• _BRIEF 1_
Translate this sentence from the forum thread on cooking turkey thighs into Spanish: "Cover a cookie sheet with foil, season the thighs and roast at 400ºF until done."

• _READING PASSAGE_
* * *
# Need recipe for boneless skinless turkey thighs



## nbluhm (Apr 6, 2014)

Hi 

I need an easy way to cook boneless skinless turkey thighs in the oven.  I don't have a roasting rack.

Thanks, Nadia


----------



## Andy M. (Apr 6, 2014)

Hi Nadia, welcome to DC.

The basic cooking is simple.  Cover a cookie sheet with foil, season the thighs and roast at 400ºF until done.

Beyond that, you can marinate the meat in any number of flavorful marinades before cooking.  As an alternative to oven roasting, you could use them as you would chicken in just about any casserole or stir-fry recipe.


----------



## nbluhm (Apr 6, 2014)

*Boneless skinless turkey thighs*

Thanks Andy!

How long do I cook the thigh approx.  or how do I know when it's done?
I think it's about 1.5 lbs.

Nadia


----------



## Andy M. (Apr 6, 2014)

nbluhm said:


> Thanks Andy!
> 
> How long do I cook the thigh approx.  or how do I know when it's done?
> I think it's about 1.5 lbs.
> ...
* * *
• _INFORMATION PROVIDED_

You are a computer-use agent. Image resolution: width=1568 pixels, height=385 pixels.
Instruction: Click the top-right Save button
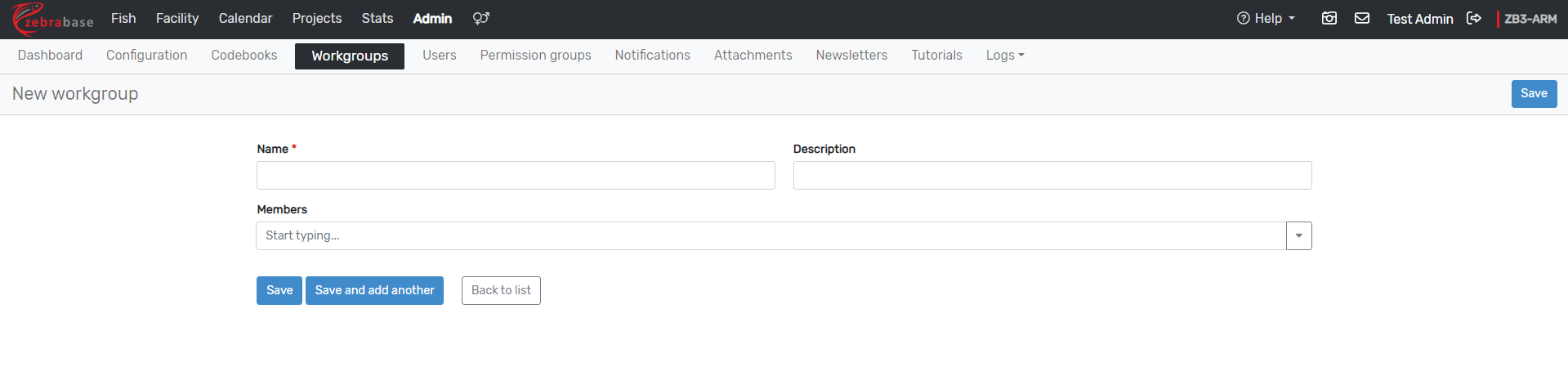click(x=1534, y=93)
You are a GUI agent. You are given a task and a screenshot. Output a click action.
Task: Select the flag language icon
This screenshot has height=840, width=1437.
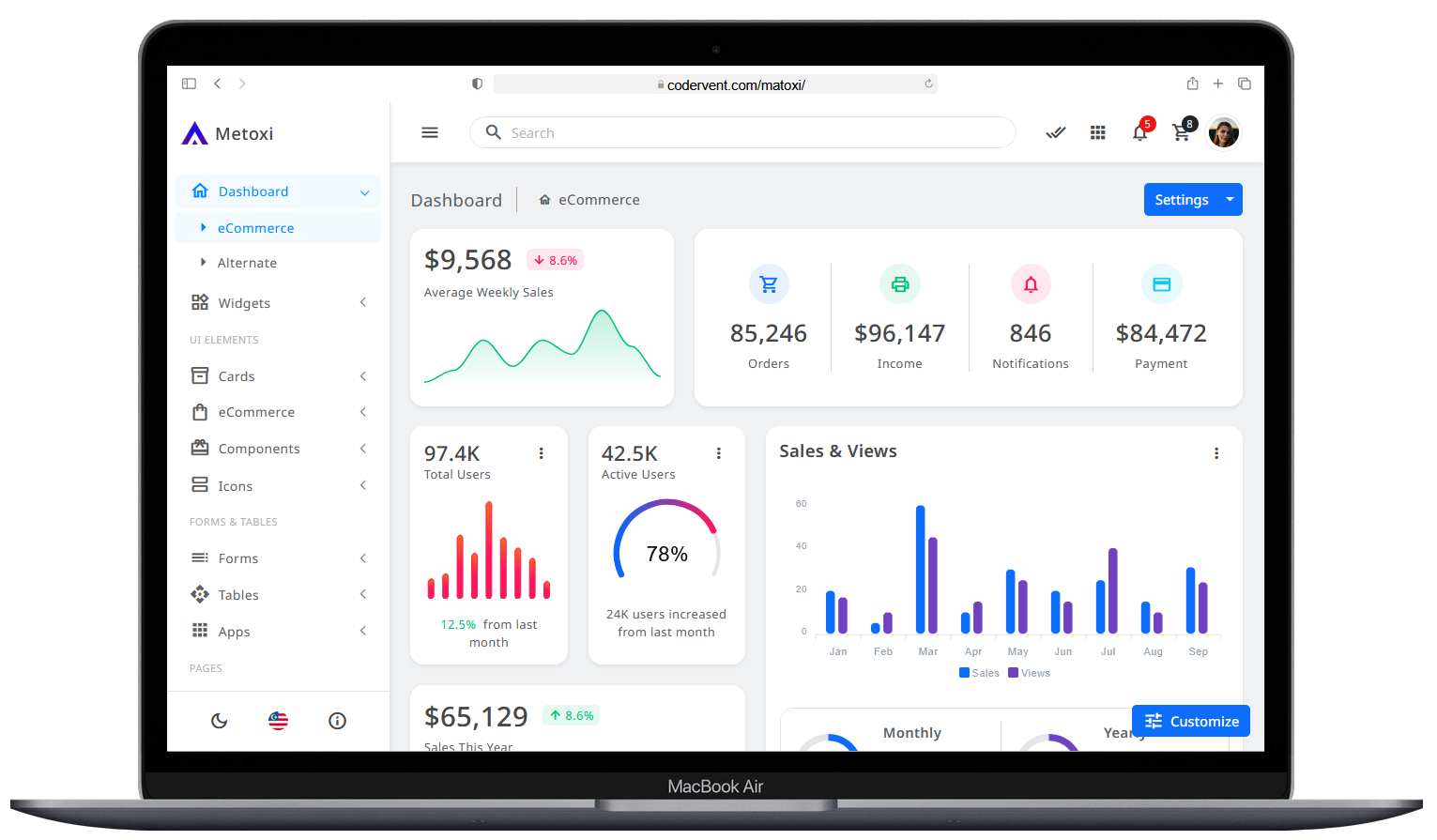(278, 721)
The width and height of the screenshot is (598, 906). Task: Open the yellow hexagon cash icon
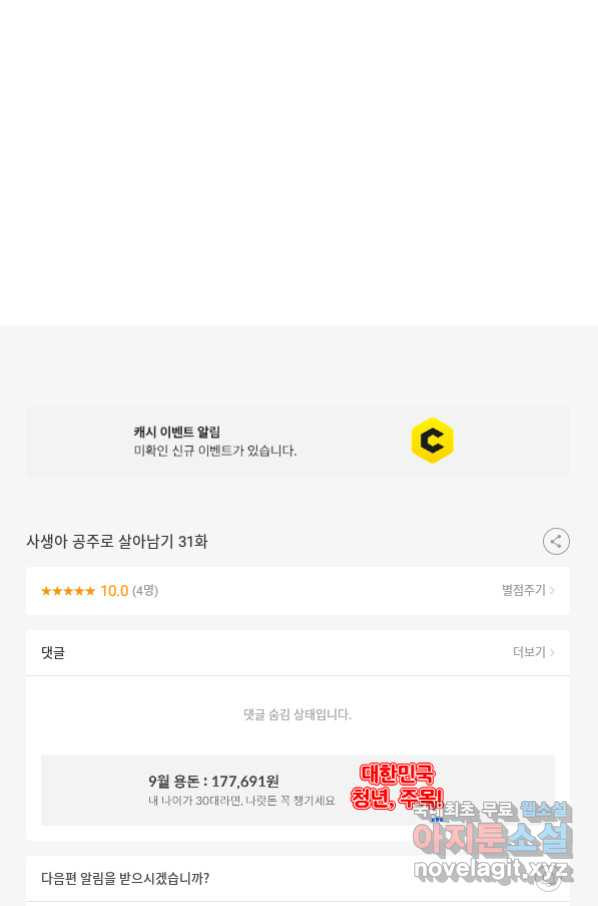(432, 440)
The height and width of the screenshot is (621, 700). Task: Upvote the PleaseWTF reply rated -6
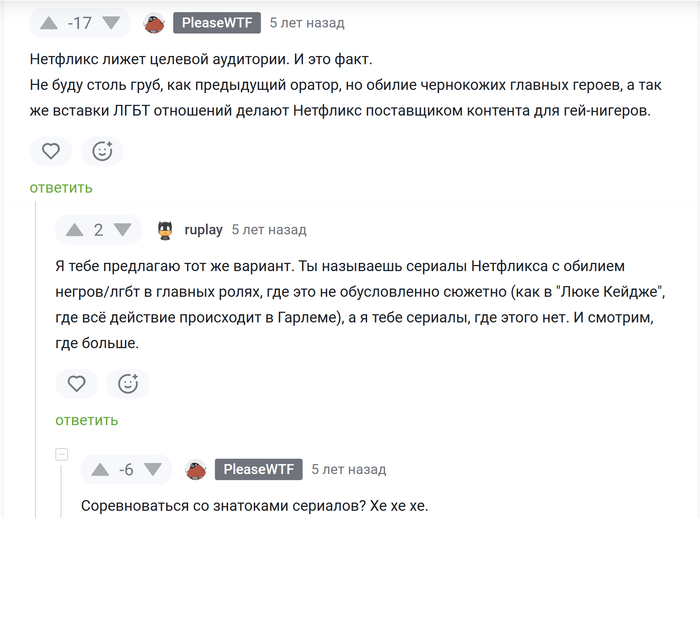point(100,469)
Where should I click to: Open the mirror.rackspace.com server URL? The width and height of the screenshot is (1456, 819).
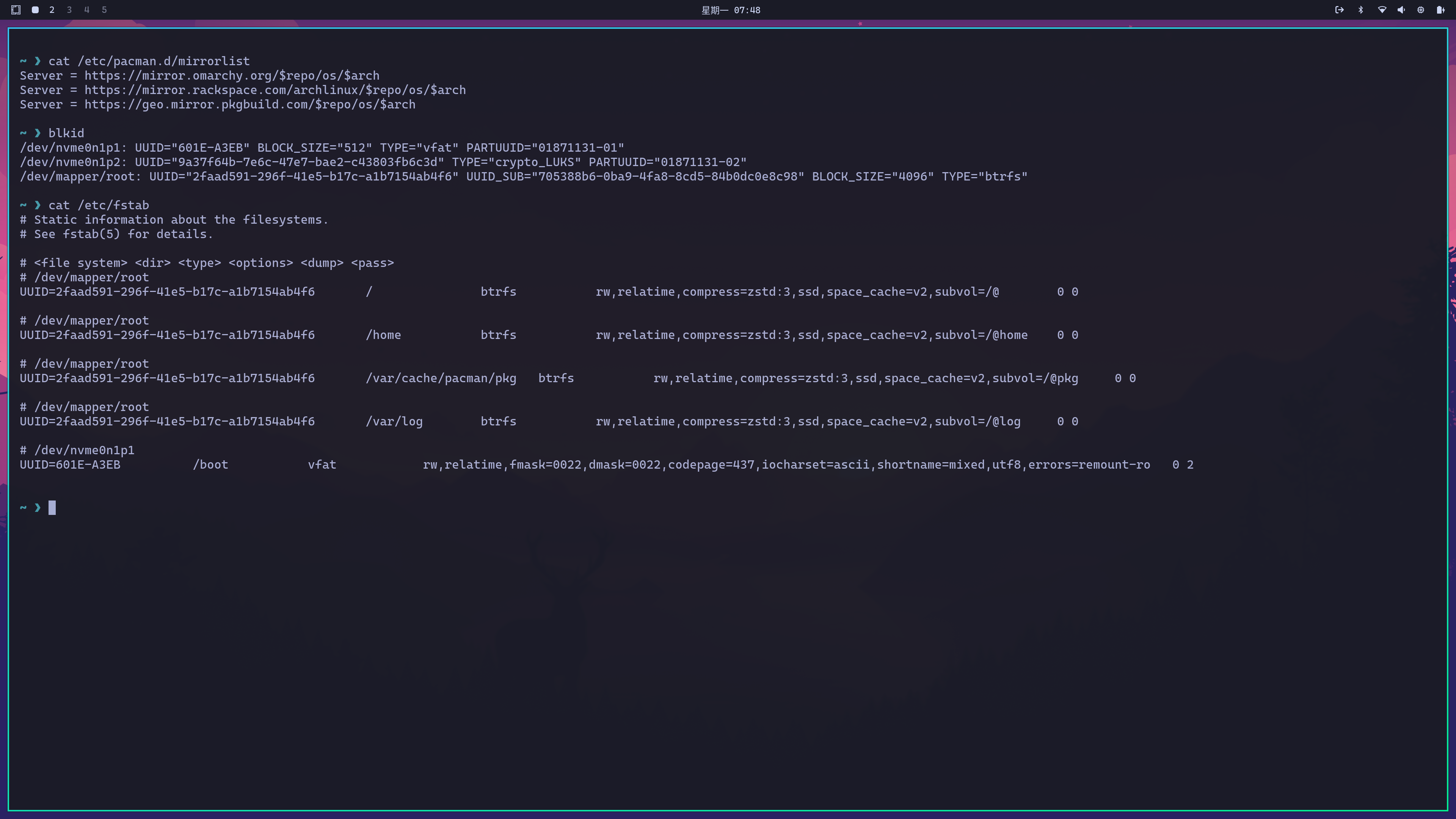(275, 91)
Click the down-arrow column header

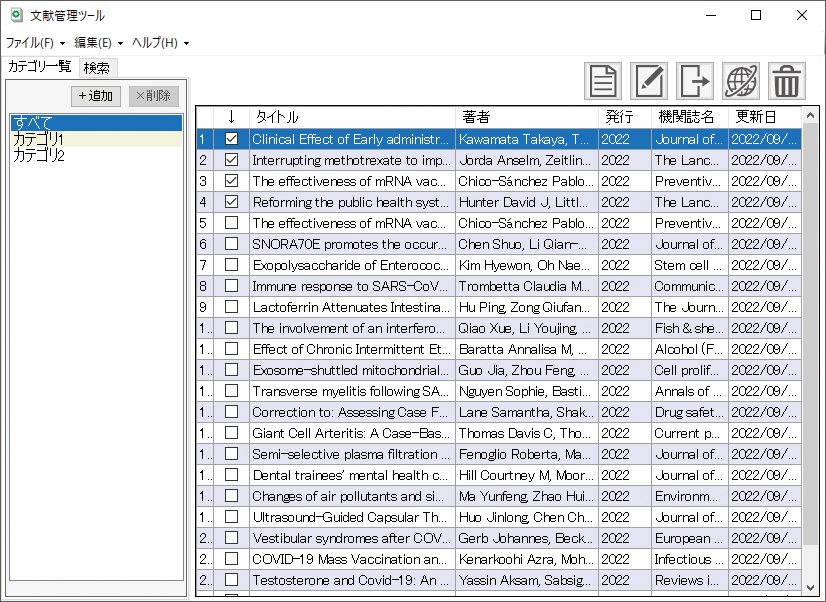tap(231, 117)
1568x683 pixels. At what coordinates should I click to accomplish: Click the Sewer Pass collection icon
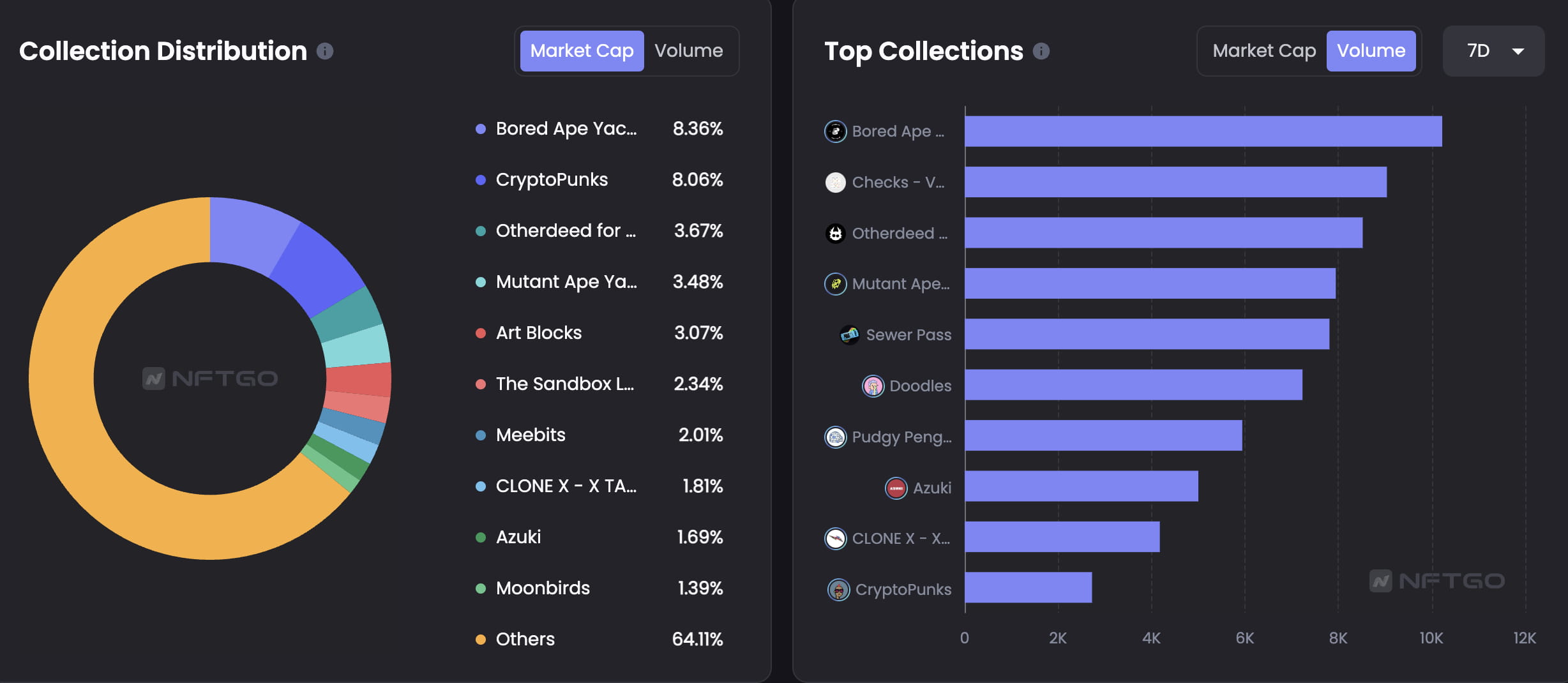click(x=849, y=334)
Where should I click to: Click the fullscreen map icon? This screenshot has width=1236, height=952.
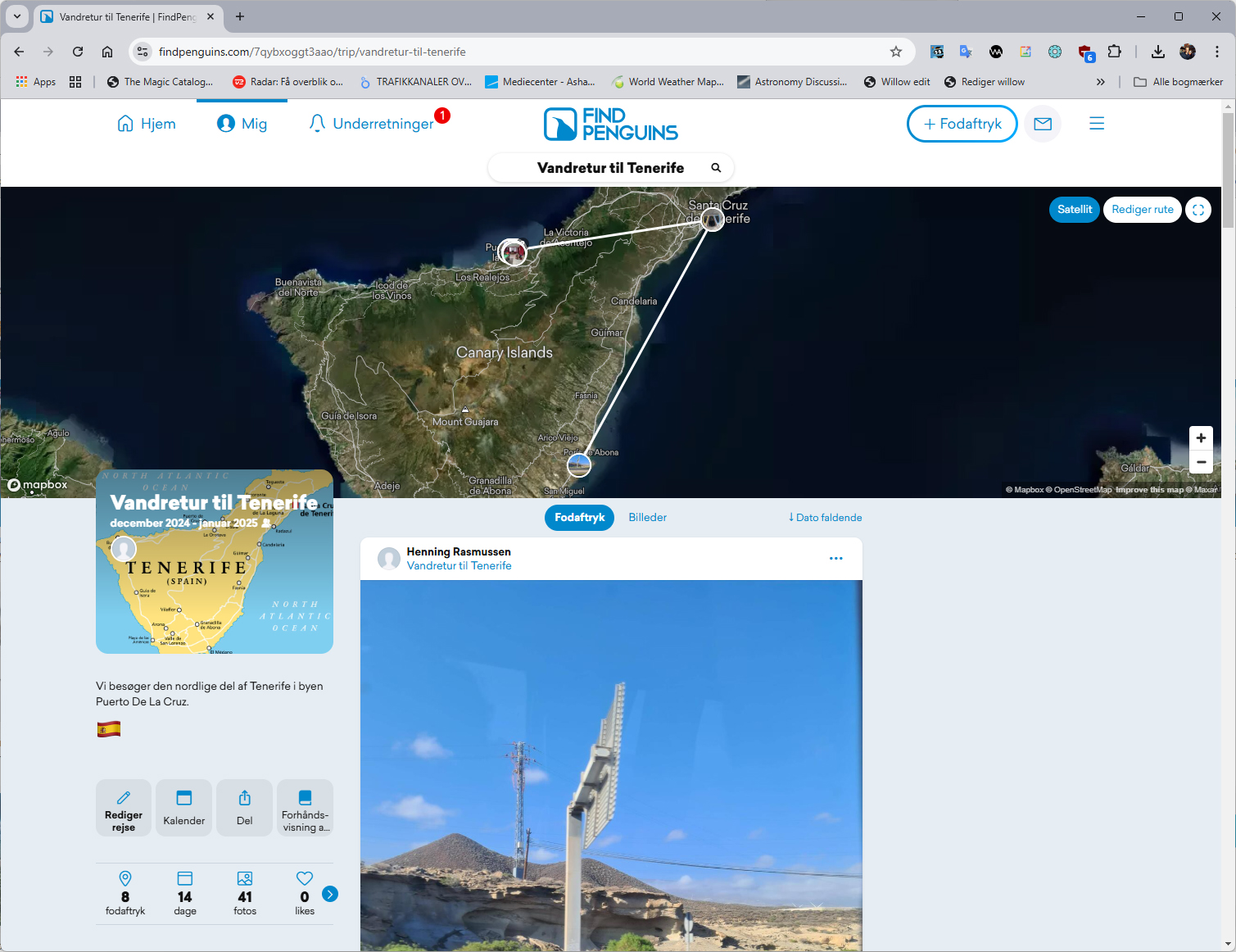click(1198, 210)
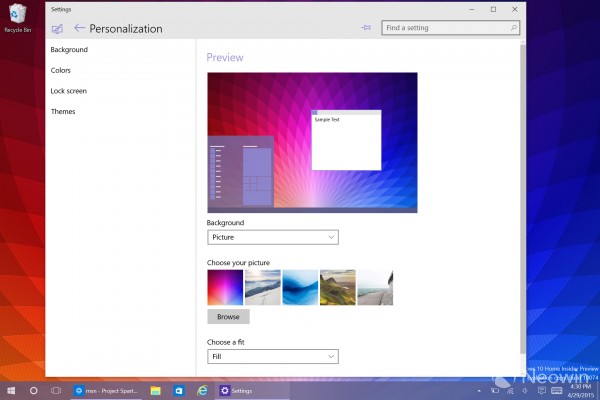Click the back arrow beside Personalization
Screen dimensions: 600x400
(x=79, y=29)
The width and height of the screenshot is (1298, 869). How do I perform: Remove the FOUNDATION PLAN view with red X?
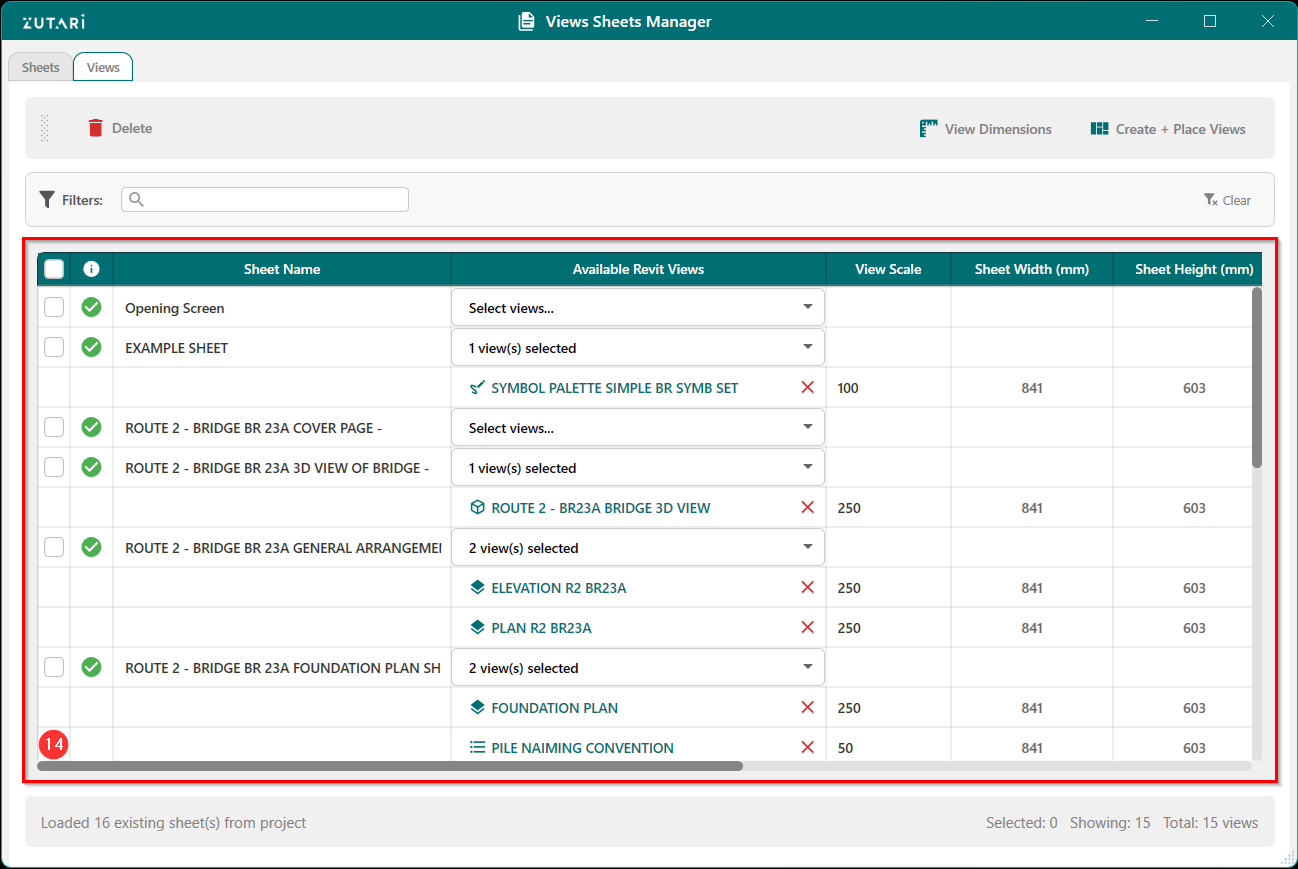807,708
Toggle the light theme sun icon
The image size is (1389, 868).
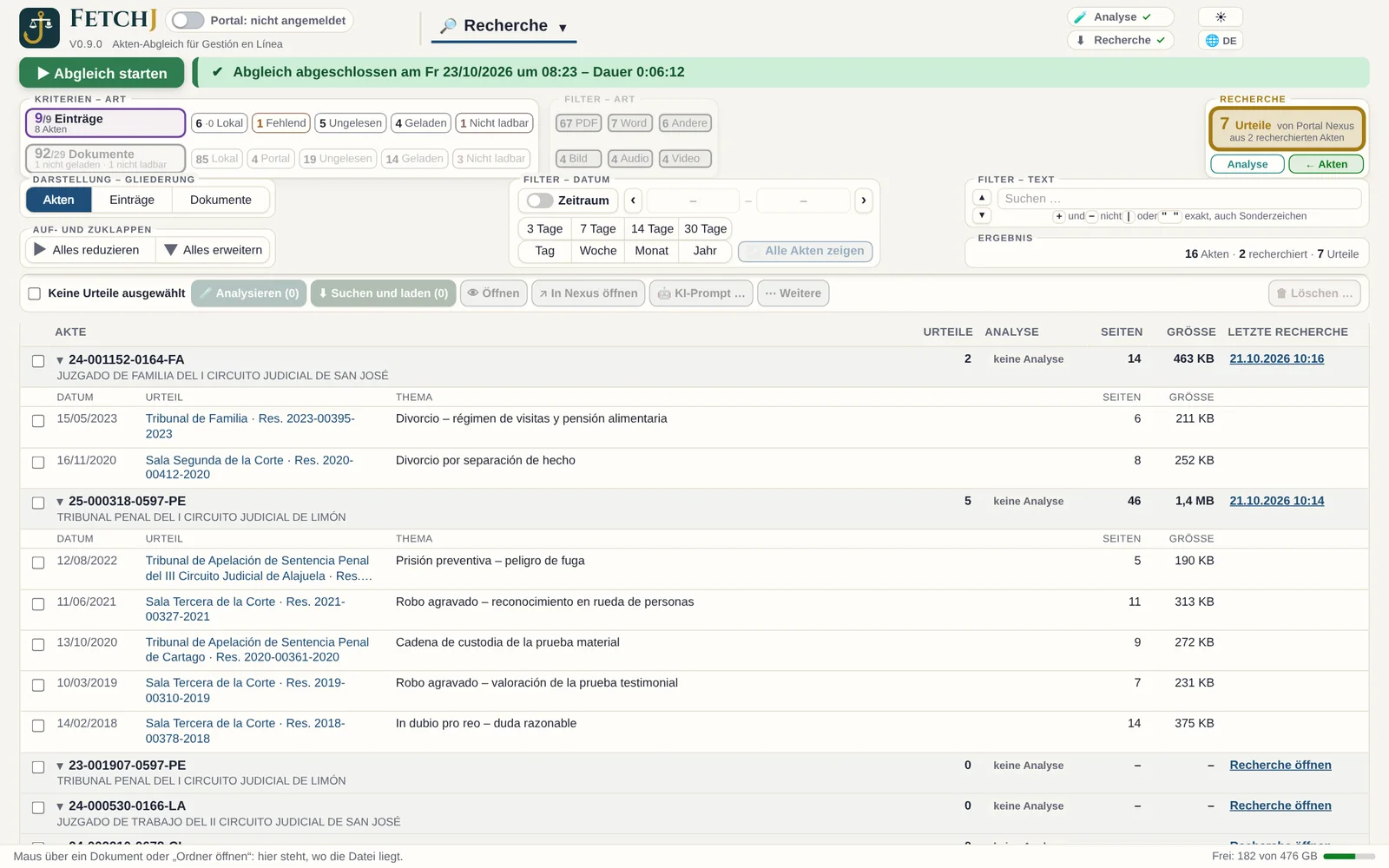pyautogui.click(x=1221, y=17)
* * *
• _BRIEF 2_
Please update the entries, starting at the first one and ending at the line that contains "tap(231, 117)", by replacing "screenshot" with "image" and keeping everything else the same. Omit the pictures.

• _EXERCISE RESPONSE 1_
Cubre una bandeja para hornear con papel de aluminio, sazona los muslos y ásalos a 400 ºF hasta que estén listos.

• _EXERCISE RESPONSE 2_
You are a computer-use agent. Image resolution: width=1568 pixels, height=385 pixels.
Instruction: Click the top-right Save button
click(x=1534, y=93)
You are a GUI agent. You are given a task and a image. Output a click action.
Task: Select the flag language icon
This image has height=840, width=1437.
(278, 721)
The width and height of the image is (598, 906). Task: Open the yellow hexagon cash icon
(432, 440)
The height and width of the image is (621, 700). Task: Upvote the PleaseWTF reply rated -6
point(100,469)
Where should I click to: Open the mirror.rackspace.com server URL? The width and height of the image is (1456, 819).
(275, 91)
Click the down-arrow column header

tap(231, 117)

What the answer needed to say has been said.